Den Zuwander_innen wird organisierte Kriminalität mit der Dortmunder Nordstadt als Schaltzentrale unterstellt: „Hier wohnen in rund 40 Altbauten Neubürger aus Bulgarien und Rumänien, die nicht willkommen sind (sic). Bulgarische Banden verunsichern das Ruhrgebiet. Sie operieren aus verwahrlosten Häusern der Dortmunder Nordstadt und fallen der Polizei zunehmend durch Prostitution sowie Taschen- und Ladendiebstahl im ganzen Revier auf.“[465]
Das aus der Vergangenheit wohlbekannte Bild der „kriminellen Ausländer“ wurde abgerufen und verstetigt.
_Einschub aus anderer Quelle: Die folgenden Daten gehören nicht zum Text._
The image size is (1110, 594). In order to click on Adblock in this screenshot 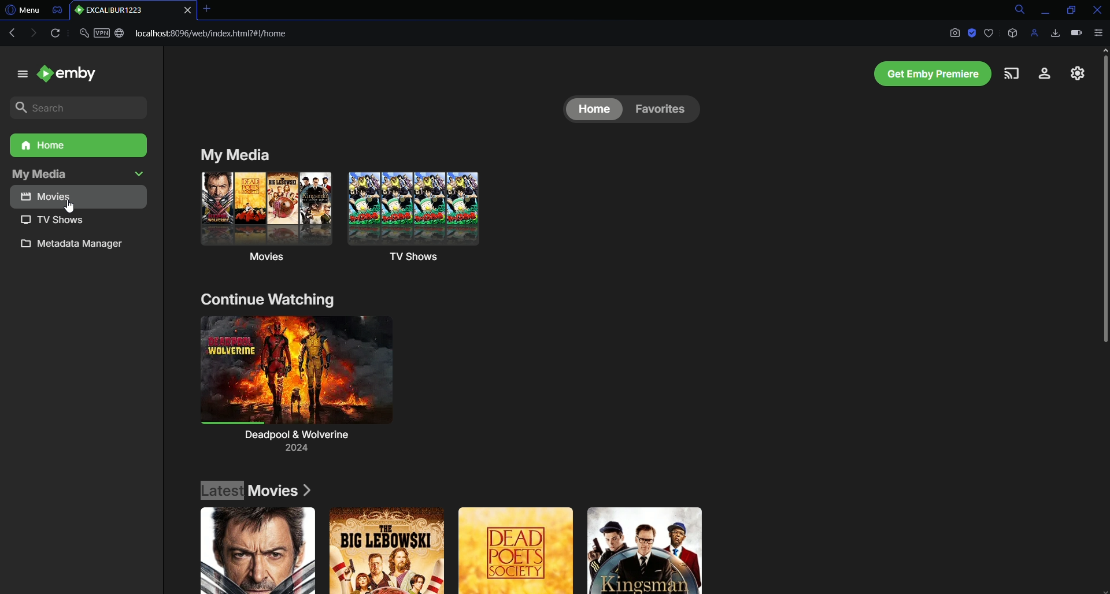, I will do `click(972, 33)`.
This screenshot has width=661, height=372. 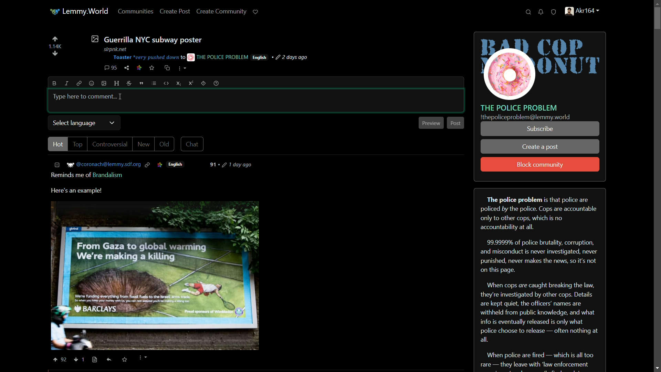 What do you see at coordinates (55, 83) in the screenshot?
I see `bold` at bounding box center [55, 83].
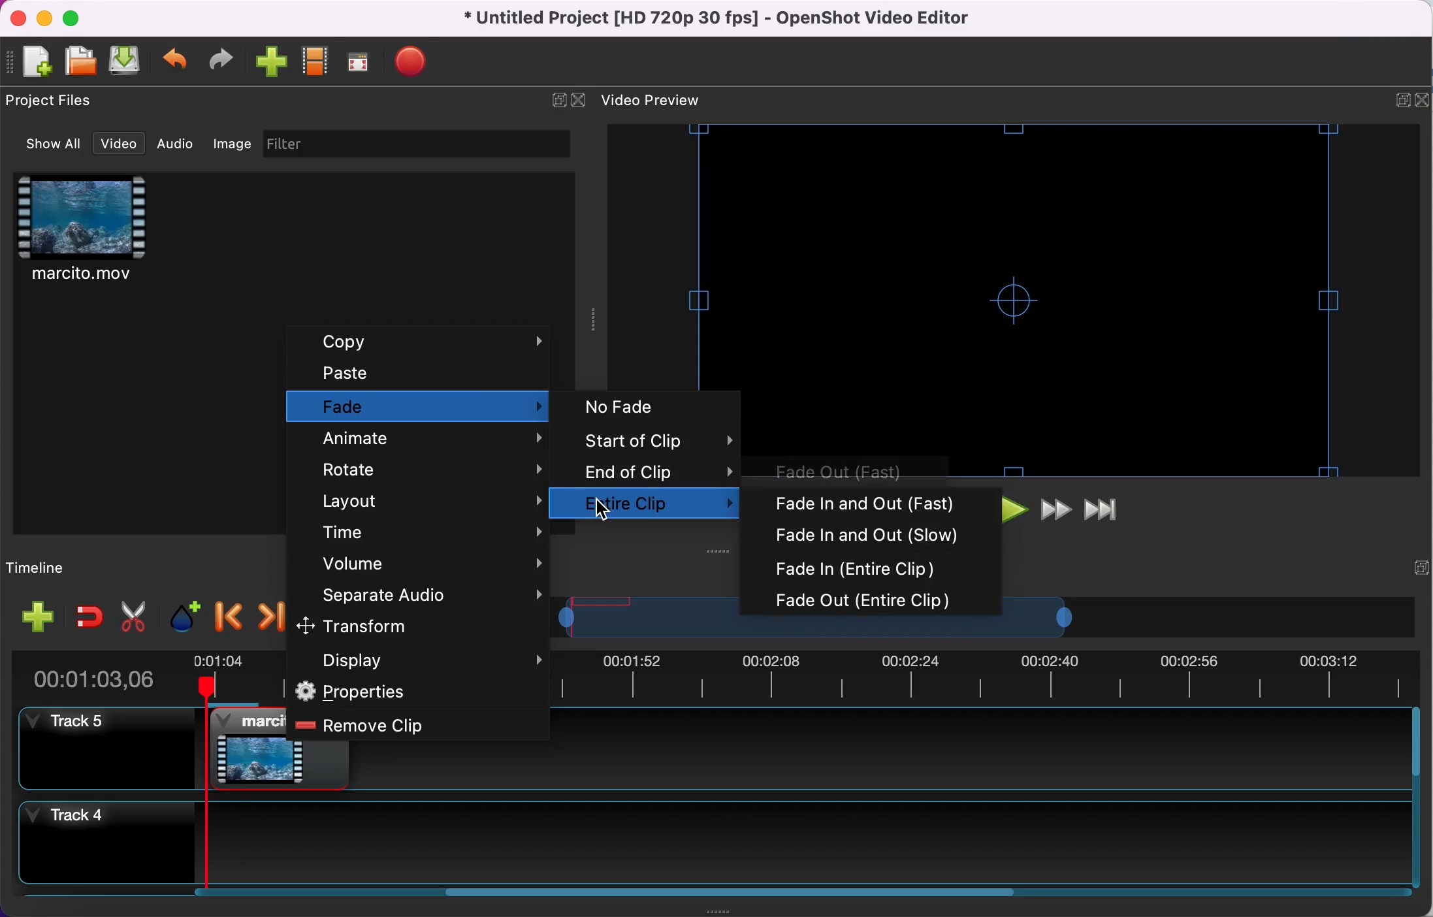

Der damalige Polizeipräsident Hans Schulze sagte: „Wir müssen den Zuzug aus Osteuropa stoppen. Wenn uns das nicht gelingt, werden wir eine Entwicklung in der Nordstadt haben, die alles andere als erfreulich ist.“[466]
Die Westfälische Rundschau leistete einer Ethnisierung der Kriminalität in der Nordstadt Vorschub: „Die WR hatte berichtet, dass das Viertel zu kippen drohe, Anwohner wegziehen und dafür immer neue Prostituierte, Drogendealer und sonstige Kriminelle aus Bulgarien und Rumänien in Richtung des Schleswiger Platzes ziehen, um dort ihren ‚Geschäften‘ nachzugehen.“[467]
Die häufigen Kontrollen durch die Polizei sind als racial profiling und als pauschale Kriminalisierung aller Zuwander_innen zu werten. In einem Interview stellte ein Migrant fest: „Wir Bulgaren haben hier keine Menschenrechte. Weder in Bulgarien noch hier bekommen wir Respekt. Weil fünf Leute kriminell sind, werden wir alle schlecht behandelt und von der Polizei kontrolliert.“[468]
Aufgrund eines Anstiegs von Straftaten von den in Dortmund gemeldeten Bulgar_innen und Rumän_innen gründete die Stadtverwaltung eine „Sicherheitskonferenz“ mit der Sozialdezernentin Birgit Zoerner (SPD) als Vorsitzende. Zoerner, die beim Städtetag den Arbeitskreis „Zuwanderung von Menschen aus Rumänien und Bulgarien“ leitet, wurde bundesweit bekannt, da sie sich den Forderungen des damaligen Innenministers Friedrich anschloss, die Freizügigkeitsrichtlinie einzuschränken. Sie warf der EU in den Beitrittsverhandlungen „schwere Fehler“ vor. Die EU habe „die bekannte soziale Situation mit ethnischer Diskriminierung und Korruption in Bulgarien und Rumänien nicht berücksichtigt“. Die Kommunen müssten nun diese Versäumnisse ausbaden. Künftig müsse die Lösung sozialer Probleme eine Vorbedingung für den EU-Beitritt eines Landes sein. Die geltende europaweite Freizügigkeit führe „in Zusammenhang mit der Armutswanderung zu ungeordneten Verhältnissen in den Kommunen. Die Menschen ziehen meist in die Quartiere, die ohnehin schon seit langem große soziale Herausforderungen bewältigen müssen.“[469]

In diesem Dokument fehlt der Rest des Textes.